Arbeitsmedizinische Vorsorgen
Gesundheit am Arbeitsplatz beginnt mit guter Vorsorge.
Arbeitsplätze können unterschiedliche gesundheitliche Belastungen mit sich bringen. Ob der Bedarf für eine arbeitsmedizinische Vorsorge besteht und welche Form vorgesehen ist, wird im Rahmen der Gefährdungsbeurteilung bestimmt. Dabei können unterschiedliche Arbeitsbedingungen eine Rolle spielen – beispielsweise der Umgang mit Gefahrstoffen oder biologischen Arbeitsstoffen, physikalische Belastungen sowie weitere spezifische Gefährdungen.
Wir führen arbeitsmedizinische Vorsorgen nach der aktuellen Arbeitsmedizinischen Vorsorgeverordnung (ArbMedVV) durch – individuell abgestimmt auf die jeweiligen Tätigkeiten und Arbeitsplatzbedingungen.
Die arbeitsmedizinische Vorsorge hilft dabei, arbeitsbedingte Gesundheitsgefahren frühzeitig zu erkennen und die Gesundheit der Mitarbeitenden langfristig zu erhalten.
Individuelle Vorsorge statt Untersuchung nach Schema
Arbeitsmedizinische Vorsorge richtet sich nach den tatsächlichen Belastungen und Gefährdungen am Arbeitsplatz. Im persönlichen Gespräch werden gesundheitliche Beschwerden, individuelle Risikofaktoren und mögliche Zusammenhänge mit der beruflichen Tätigkeit besprochen.
Dabei geht es nicht darum, Mitarbeitende pauschal zu beurteilen.

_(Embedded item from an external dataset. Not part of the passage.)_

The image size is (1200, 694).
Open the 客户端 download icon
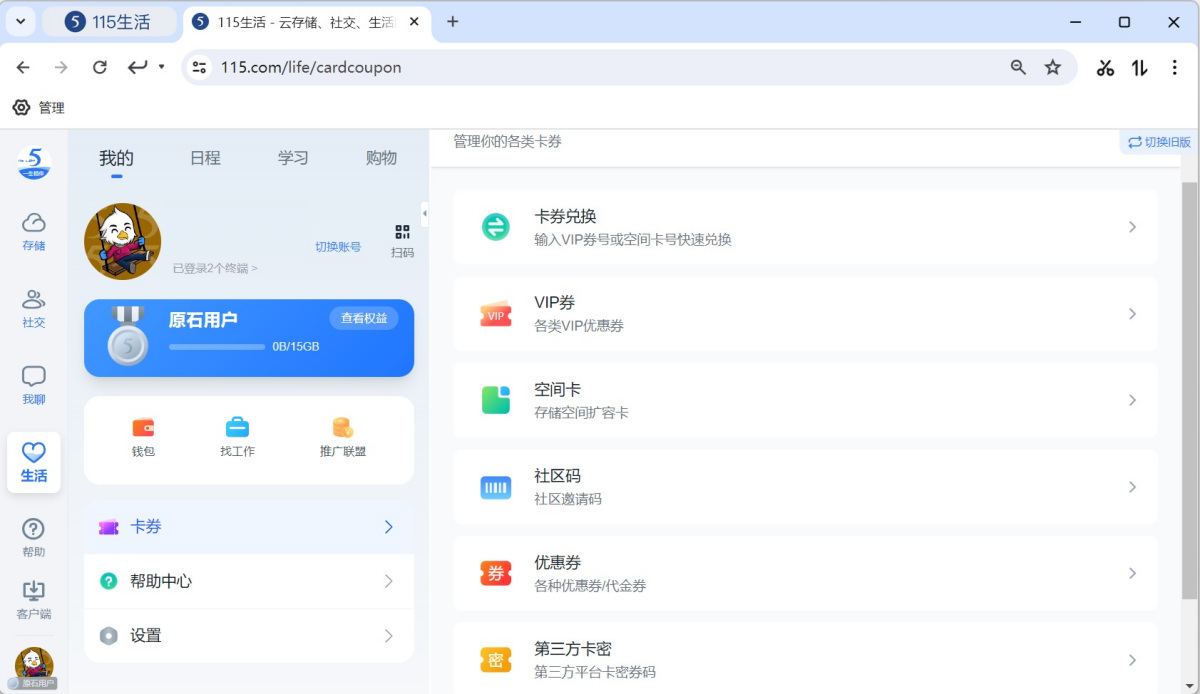point(33,591)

Im Mittelpunkt stehen Prävention, Beratung und der langfristige Erhalt der Arbeitsfähigkeit.
Je nach Arbeitsplatz und Gefährdungsbeurteilung bieten wir unter anderem Vorsorge bei:
- Bildschirmarbeit und Tätigkeiten an Bildschirmgeräten
- Lärmbelastung
- Feuchtarbeit
- Tätigkeiten mit Infektionsgefährdung
- Tätigkeiten mit Gefahrstoffen
- Tätigkeiten mit erhöhter körperlicher oder ergonomischer Beanspruchung
- weiteren arbeitsplatzbezogenen gesundheitlichen Gefährdungen
Die häufigsten Vorsorgen im Überblick
- Tätigkeiten mit asbestfaserhaltigem Staub (ehemals G1.2)
- Tätigkeiten mit Benzol (ehemals G8)
- Tätigkeiten mit Lärmexposition (ehemals G20)

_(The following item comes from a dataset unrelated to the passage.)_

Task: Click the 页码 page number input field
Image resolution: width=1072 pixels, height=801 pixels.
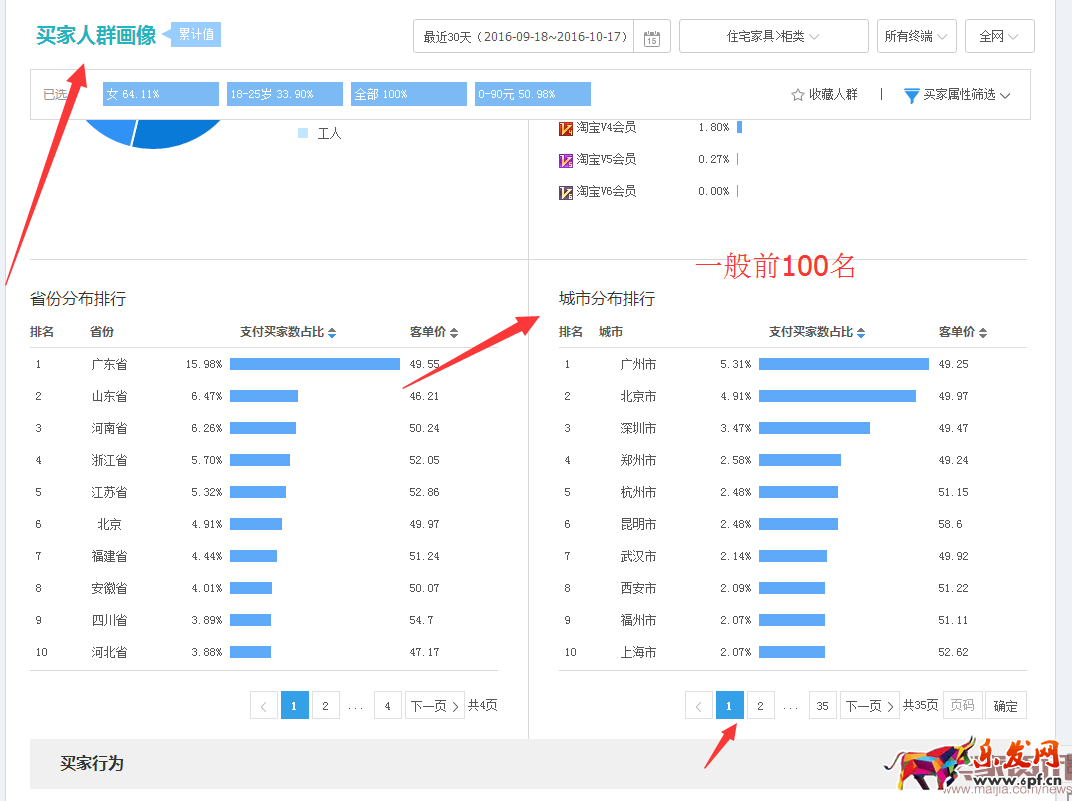Action: tap(962, 706)
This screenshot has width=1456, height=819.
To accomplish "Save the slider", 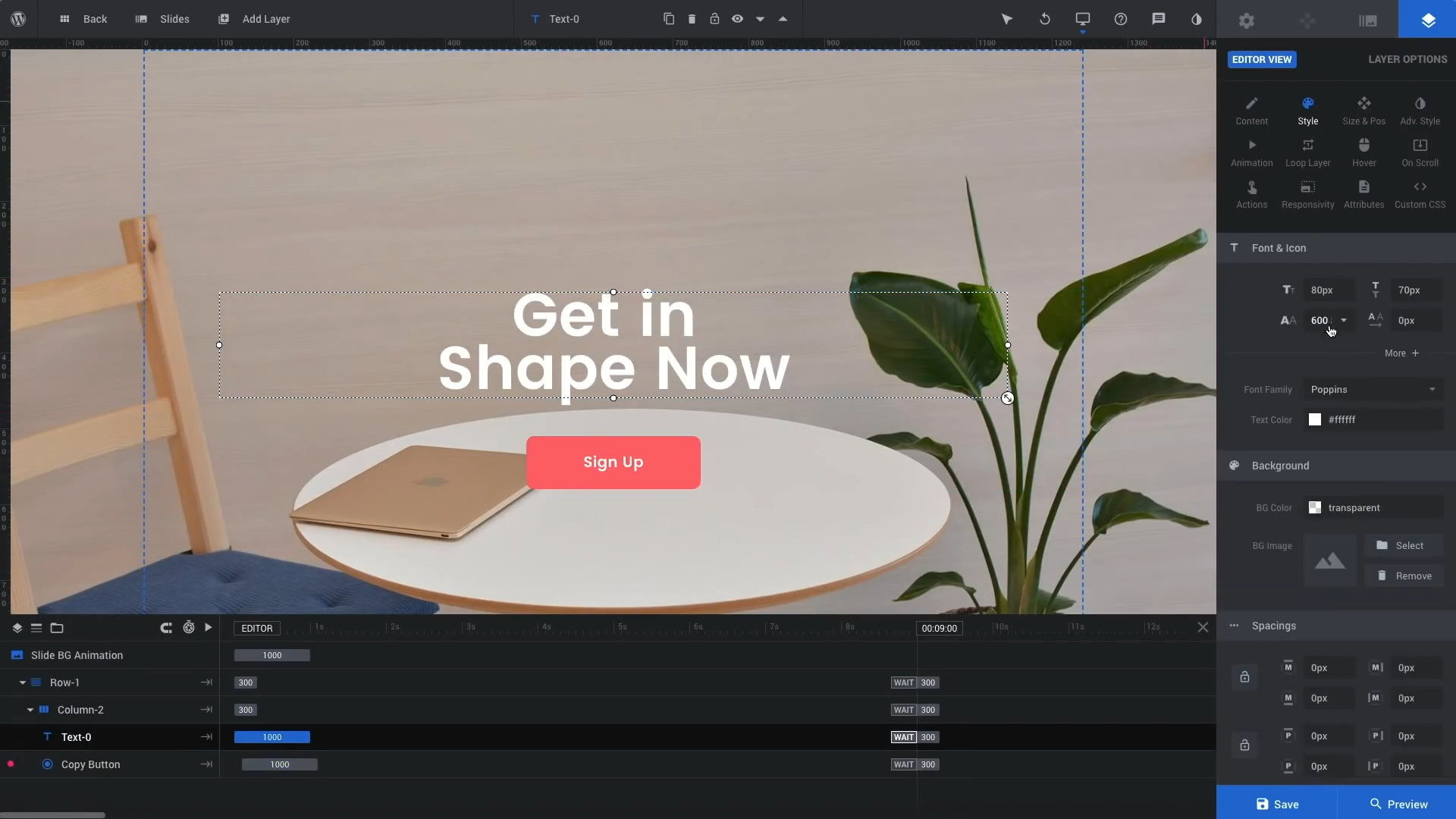I will [x=1278, y=805].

- Tätigkeiten mit extremer Kältebelastung (ehemals G21)
- Obstruktive Atemwegserkrankungen (ehemals G23)
- Tätigkeiten mit Gefährdung der Haut (Feuchtarbeit) (ehemals G24)
- Tätigkeiten mit extremer Hitzebelastung (ehemals G30)
- Tätigkeiten im Ausland – Tropen, Subtropen und sonstige Auslandsaufenthalte mit besonderen klimatischen Bedingungen sowie Infektionsgefährdung (ehemals G35)
- Tätigkeiten an Bildschirmgeräten (ehemals G37)
- Tätigkeiten mit Schweißrauch-Exposition (ehemals G39)
- Tätigkeiten mit Infektionsgefährdung (ehemals G42)
- Tätigkeiten mit Gefahrstoffen – Hartholzstäube (ehemals G44)
- Tätigkeiten mit Belastungen des Bewegungsapparates (ehemals G46)
Arbeitsmedizinische Vorsorge mit orthopädischer Expertise
Gerade bei körperlich belastenden Tätigkeiten spielen Beschwerden des Bewegungsapparates eine wichtige Rolle. Rückenschmerzen, Schulter- und Nackenbeschwerden oder Probleme an Knie- und Hüftgelenken können die Arbeitsfähigkeit erheblich beeinträchtigen.
Durch die Verbindung von Arbeitsmedizin und Orthopädie können arbeitsplatzbezogene Beschwerden besonders differenziert betrachtet werden.
Gemeinsam mit Mitarbeitenden und Unternehmen lassen sich Möglichkeiten zur Prävention, Arbeitsplatzgestaltung und individuellen Gesundheitsförderung entwickeln.